Your goal: Please restate the entries below word for word, leaving out any pictures.

Data records:
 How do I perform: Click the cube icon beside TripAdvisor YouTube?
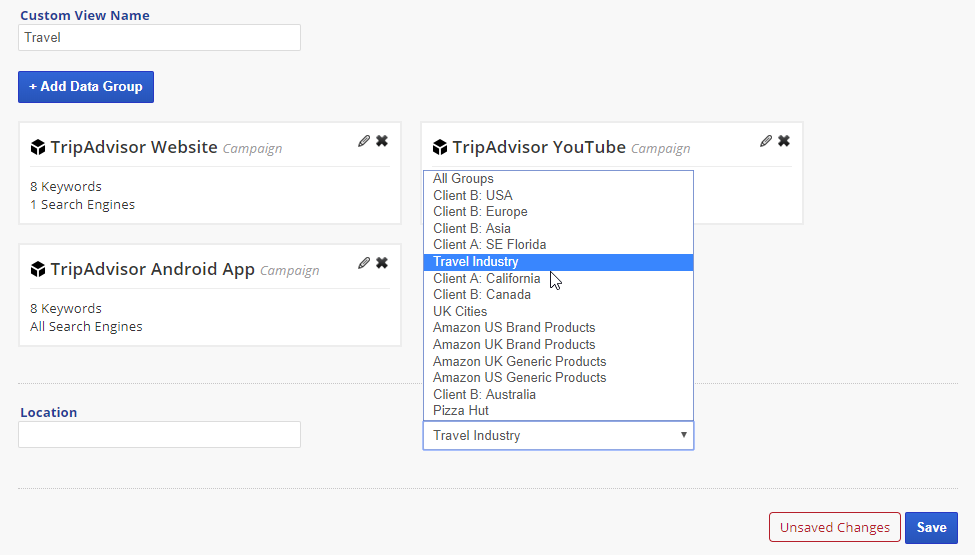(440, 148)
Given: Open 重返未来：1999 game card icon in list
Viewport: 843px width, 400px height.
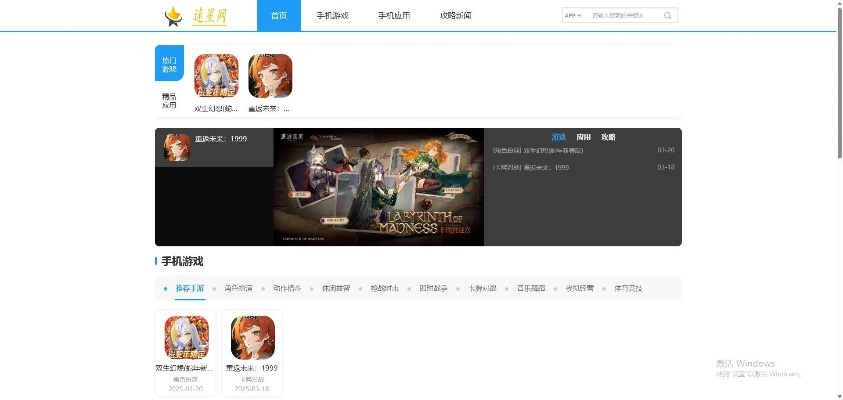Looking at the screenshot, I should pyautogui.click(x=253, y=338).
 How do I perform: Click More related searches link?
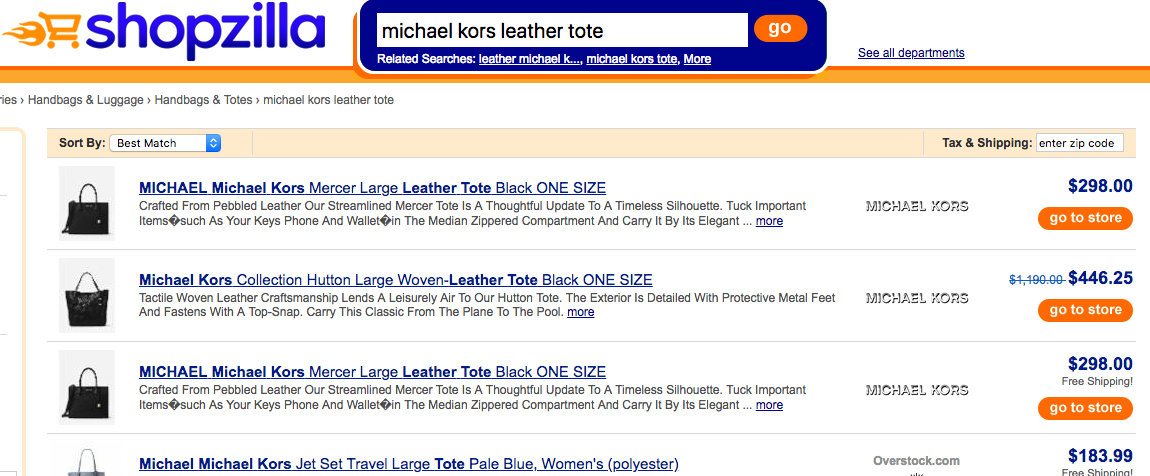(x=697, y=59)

Response:
 How do I perform: Click the cube icon beside TripAdvisor YouTube?
(440, 148)
Given: Open 重返未来：1999 game card icon in list
Viewport: 843px width, 400px height.
Looking at the screenshot, I should pyautogui.click(x=253, y=338).
 How do I perform: Click More related searches link?
(x=697, y=59)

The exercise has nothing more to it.